8 Responses to OUR STORY IS JUST A STORY

  1. tornadoday says:

    Our faults are our freedom; our scars but reminders of where the wings will grow. I love this………….and I love being imperfect.

    • brendamarroy says:

      Embracing our imperfections does create a huge space for freedom to manifest. There is no better feeling than the joy of being authentic and loving Self the way we are.
      Thank you for your insightful words. Hugs to you. Brenda

  2. gingerclub says:

    Dear Brenda,

    A wonderful post at a right time. As we all get swirled around in life, we have to face our emotions in order to stay healthy, mentally and physically.
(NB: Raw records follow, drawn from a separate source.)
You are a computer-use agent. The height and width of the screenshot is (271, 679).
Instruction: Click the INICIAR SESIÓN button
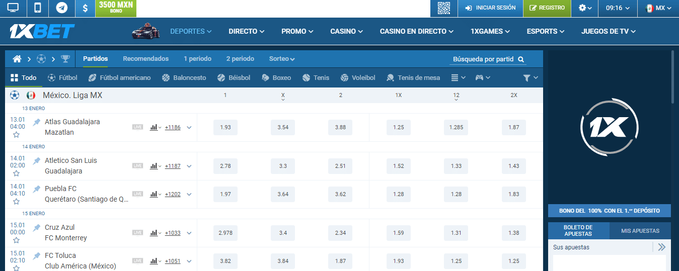tap(490, 8)
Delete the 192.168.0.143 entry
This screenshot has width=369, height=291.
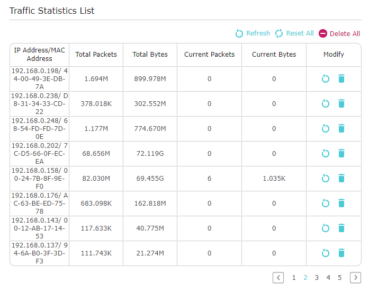(341, 228)

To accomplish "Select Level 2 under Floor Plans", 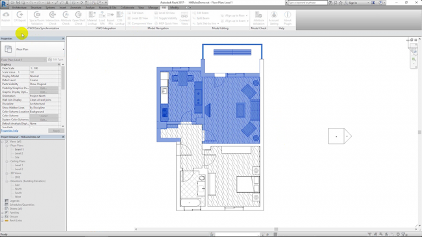I will pos(19,153).
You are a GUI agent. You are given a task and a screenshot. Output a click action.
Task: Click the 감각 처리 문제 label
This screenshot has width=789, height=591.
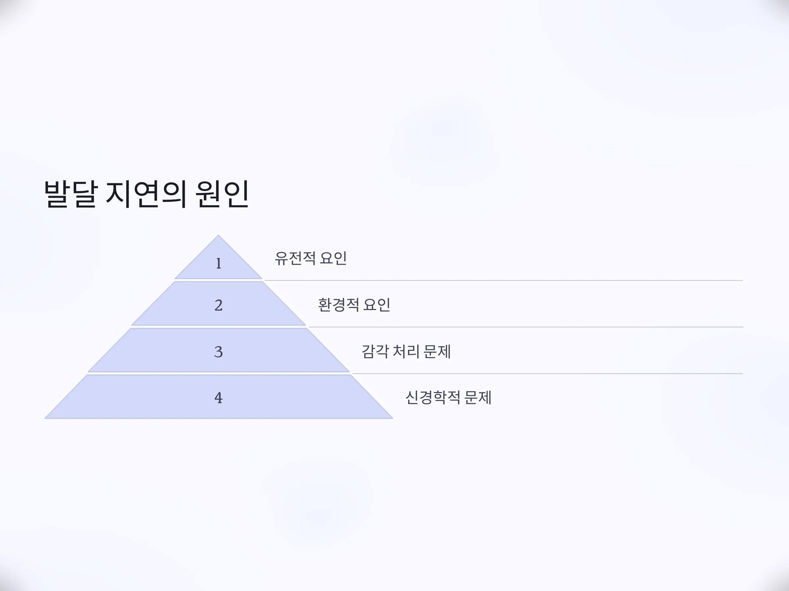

Only when we are aware of them, we can take a look at them, accept them, and go on. It is almost meditation. There is no light when there is no darkness, no joy when there is no sorrow. Both are what they are, nothing good, nothing bad. Wishing you and your mom and your husband all the best.
    http://beatbloodpressure.wordpress.om

  3. Sharon O'Connor says:

    Thanks for a timely reminder. I know this but need to be reminded of the story. It’s true and seductive because we weave the horror stories into our fairy tales, until it all feels true or we feel we are great pretenders. Recently I have been challenged by old unhealthy relationships surfacing, presenting me with new offers to engage again. I remember the “old story” the “old hurts” and the universe seems to have been teaching me “not to care” to toughen up and move on with better boundaries. In the quiet place, I have continued to care for these people, as people, and acknowledge my part in the story and sit with all of that, but something cooler inside of me has me rebuffing them all. In a time when love is the answer to everything, the spiritual refrain is unity, harmony. And so I’m unsettled by new offers to engage, I’ve been honouring a cocooning time from most relationships and regained peace and a unaccountable happiness. So to steal a line from a Tale of Two Cities . . . It is the best of times, it is the worst of times . . .
    Thanks for posting this, I will re-read this again and again.
    Sharon

    • brendamarroy says:

      Thank you saying it so eloquently Sharon. Our story is sooooo seductive, which is why it is easy to believe and get caught up in. Perhaps, “It is the best of times, it is the worst of times” is story also. What do you think? Story seems to follow me everywhere and keeps showing up in my “it just what is.”

  4. Just at dinner this evening, I shared with my wife that rather than trying to avoid or run from the pain I feel inside today, I am allowing myself to “sit with it,” to allow it to be present, to teach me what it needs to teach me this day. Thank you for your insights.